Alright this is going to be pretty in-depth because I want to give you guys as much info as possible to try and help me!

So my boyfriend got me a sempervivum for my birthday, and he doesn't really know what healthy succulents look like, so he picked me one that was pretty pale. I put it in soil specifically for cacti and drilled a hole in the little bowl I put it in (5/16" hole) so it could drain properly. Unfortunately, it doesn't seem to be getting any better and it doesn't seem to be growing any chicks that I could propogate with.

The problems I'm having are:
- The leaves on the bottom are pointing downward meaning that they aren't easy to keep dry because they're actually digging down into the soil.
- I tried to put my plant out on my porch so it could get enough light, but it seemed to get sunburns so I stopped putting it in direct sunlight during midday when the sun is high.
- I have an LED grow light inside and I've been using that to try to get the sempervivum to perk up, but it doesn't seem to be working.

Please help me. I really want to keep this alive since it came from my boyfriend and it's special to me.
[Last edited by waltonftw - Jul 3, 2016 11:59 AM (+)]
Give a thumbs up | Quote | Post #1201167 (1)
Name: Paul
southern California
Zone 8B/9A
Region: California Herbs
Jul 3, 2016 12:34 PM CST
Hello waltonftw Smiling

The etiolation on your sempervivum doesn't seem too bad, I have often received them looking just like that (or it takes me a few days or even weeks to have time to plant them) or even paler and droopier and they always recover.

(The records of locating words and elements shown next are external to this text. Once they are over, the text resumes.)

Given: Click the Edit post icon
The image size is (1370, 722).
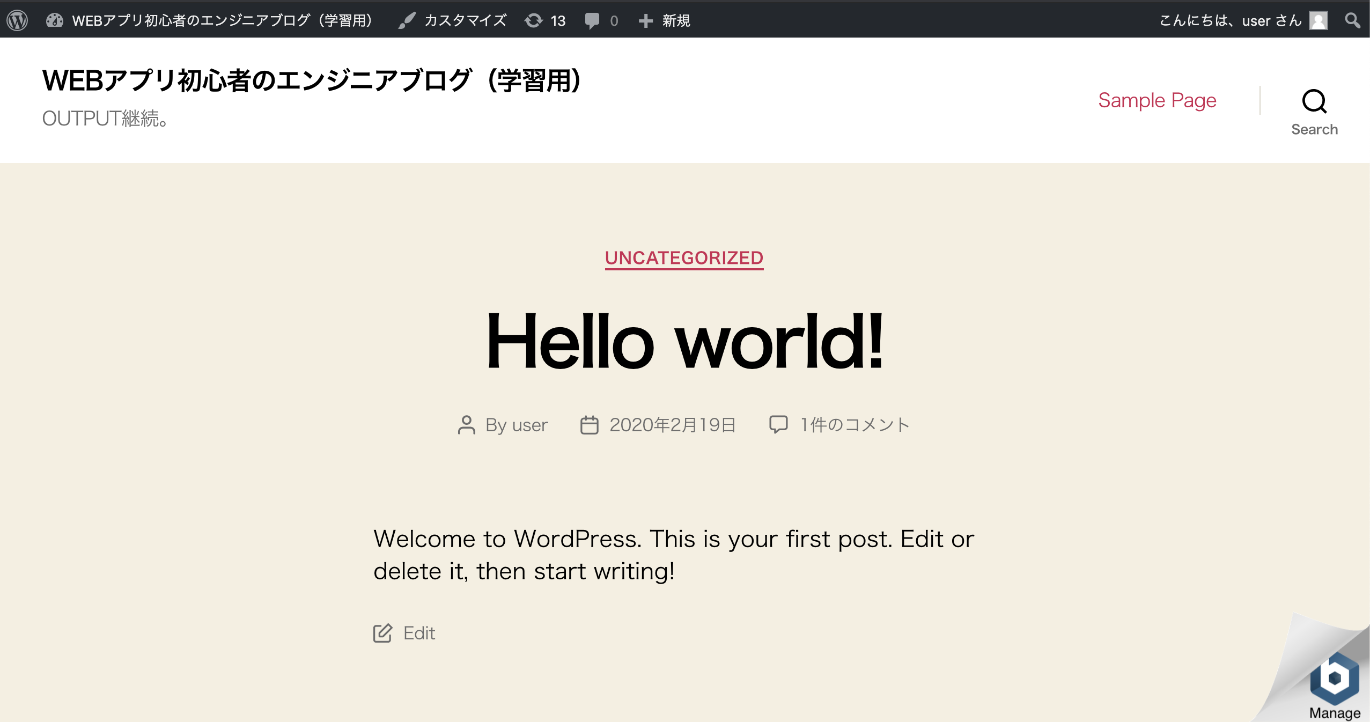Looking at the screenshot, I should (x=381, y=631).
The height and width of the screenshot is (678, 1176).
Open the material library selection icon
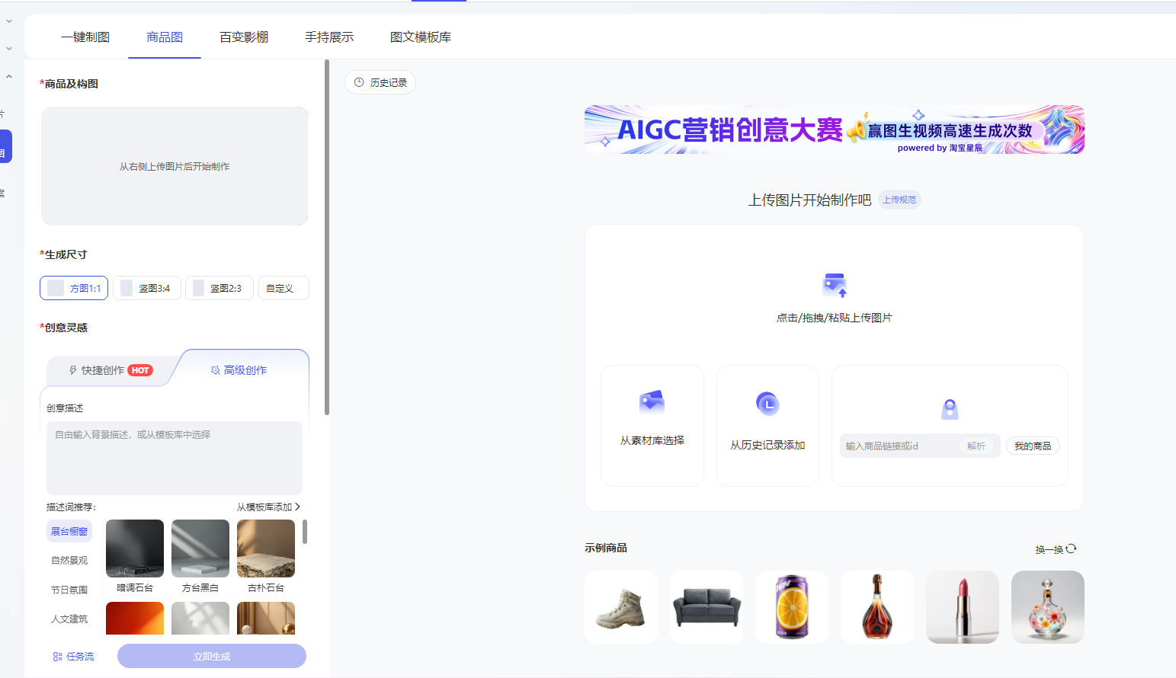pyautogui.click(x=652, y=401)
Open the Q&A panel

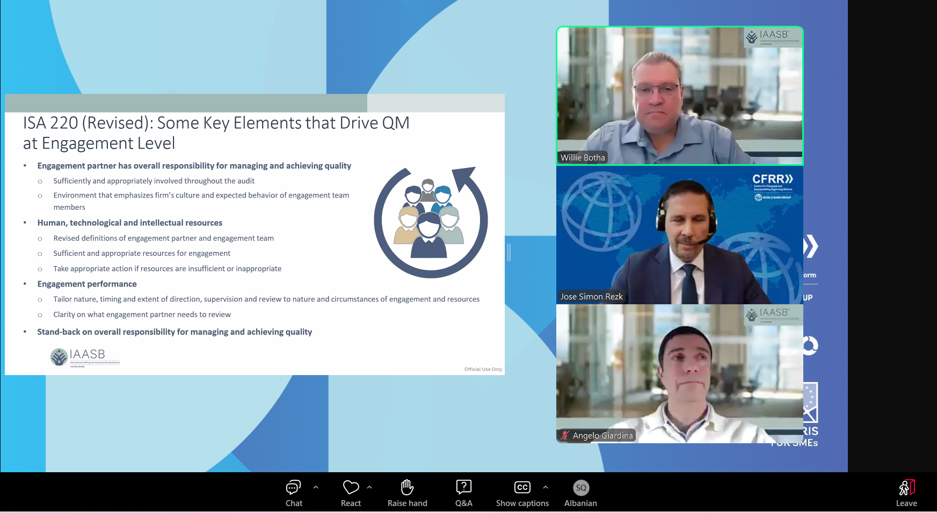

To help with the droopy leaves, I would suggest surrounding your semp with small pebbles or gravel, or chicken grit if you can find it. For tiny semps, I use a toothpick or small butter knife to gently lift the leaves and push the stones under them as far as I possibly can. The cactus mix they are in will work well for them, although I would keep the bark pieces away from the trunk or leaves because bark can hold moisture and invite rot. Watering it too often can also cause the leaves to droop like that and just make semps look quite sad! How often are you watering it? I would also drill a few extra drainage holes. Semps need very good drainage and one small hole might not be draining the soil enough to its liking. When you take it out of the pot, see if it is growing small white roots, that's a good sign. As for producing chicks it all depends on what kind it is, some semps produce lots of chicks and often whilst others produce few or rarely offset.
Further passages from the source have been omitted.